LES CONSIGNES ->
a: Les affirmations (i), (ii) et (iii) ci-dessous concordent-elles avec le texte sur la correspondance de Flaubert et Sand ? Répondez par oui ou par non, puis citez mot pour mot le passage décisif.
(i) Après une visite à Victor Hugo, Flaubert confie à Sand qu'il a « la bosse de la vénération ».
(ii) Sand adhère volontiers à l'image magnifiée que Flaubert construit d'elle.
(iii) Sand déclare qu'elle deviendra un jour un sage et un savant.
b: Prolongez le texte sur la correspondance de Flaubert et Sand à partir de sa dernière phrase.

TEXTE DE LA PAGE ->
====================

22Douce élégie, confidence, ou mea culpa, plainte, regret, voire reproche adressé à son interlocuteur à travers le mot « génération » ? Une chose est sûre : cet examen de conscience révèle une distanciation par rapport à sa foi dans la bonté utopique de l’humanité.
23« On ne prêche que les convertis », notait Pierre Bourdieu, selon l’adage bien connu23. Flaubert avoue de son côté à Sand, après une visite à Victor Hugo : « […] j’ai la bosse de la vénération. Et j’aime à aimer ce que j’admire. Cela est une allusion personnelle à vous, chère bon maître24. » (p. 374) Cette déclaration sert moins à rassurer Sand sur sa place, qu’à renforcer l’image magnifiée que le locuteur construit de son interlocutrice et que celle-ci rejette souvent. L’épistolière joue tantôt sur la contestation – « mais je ne suis pas forte » (p. 147) –, tantôt sur la négation absolue – « Je suis une femme, j’ai des tendresses, des pitiés et des colères. Je ne serai jamais ni un sage ni un savant » (p. 349) –, en passant par le didactisme – « Tu vois que je n’ai pas la force que tu crois » (p. 216) – voire l’autodérision – « La vie m’a toujours emportée hors de moi et elle m’emportera jusqu’à la fin. Le cœur est toujours pris au détriment de la tête » (p. 252).

====================

DONNÉES SOURCES ->
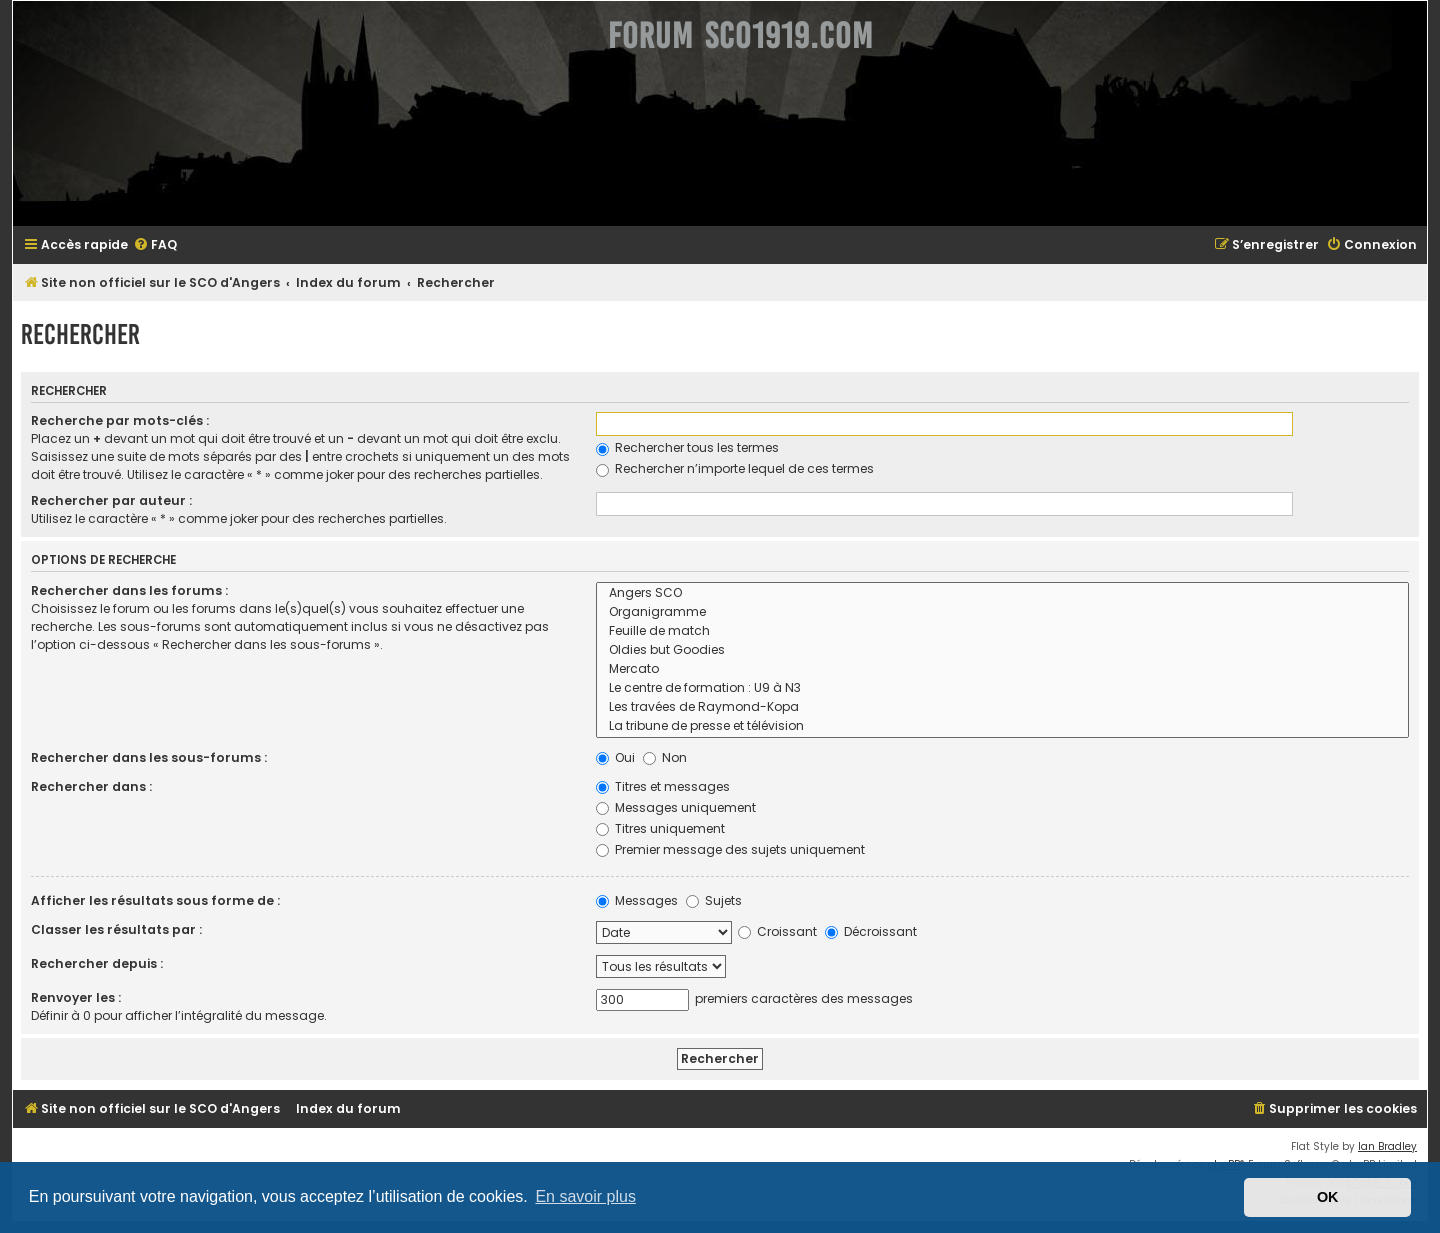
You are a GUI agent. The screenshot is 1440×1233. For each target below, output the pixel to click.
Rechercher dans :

====================

RÉSULTATS DE L'EXERCICE ->
a:
(i) Oui : « Flaubert avoue de son côté à Sand, après une visite à Victor Hugo : « […] j’ai la bosse de la vénération. »
(ii) Non : « l’image magnifiée que le locuteur construit de son interlocutrice et que celle-ci rejette souvent ».
(iii) Non : « Je ne serai jamais ni un sage ni un savant ».

b:
24Si dévouement il y a, il n’est ni naturel ni immotivé, répète Sand, mais figure plutôt un choix existentiel, une posture philosophique. Quant à l’inquiétude, elle est signe de tendresse et d’affection. Les mots de passe de l’amitié deviennent la sensibilité et son corollaire, la peur. Et Flaubert partage. Qu’il soit employé dans l’ouverture, la clausule ou le corps du texte, le verbe sentir est souvent marqué graphiquement25. De l’ami, La Fontaine écrit : « Un songe, un rien, tout lui fait peur / Quand il s’agit de ce qu’il aime. » Cette fin du poème annonce et résume la nature de la relation entre les deux écrivains : une amitié inquiète et attentive au moindre signe, amitié que Flaubert admire chez le poète des « deux pigeons », dont il cite souvent les deux vers de clôture26.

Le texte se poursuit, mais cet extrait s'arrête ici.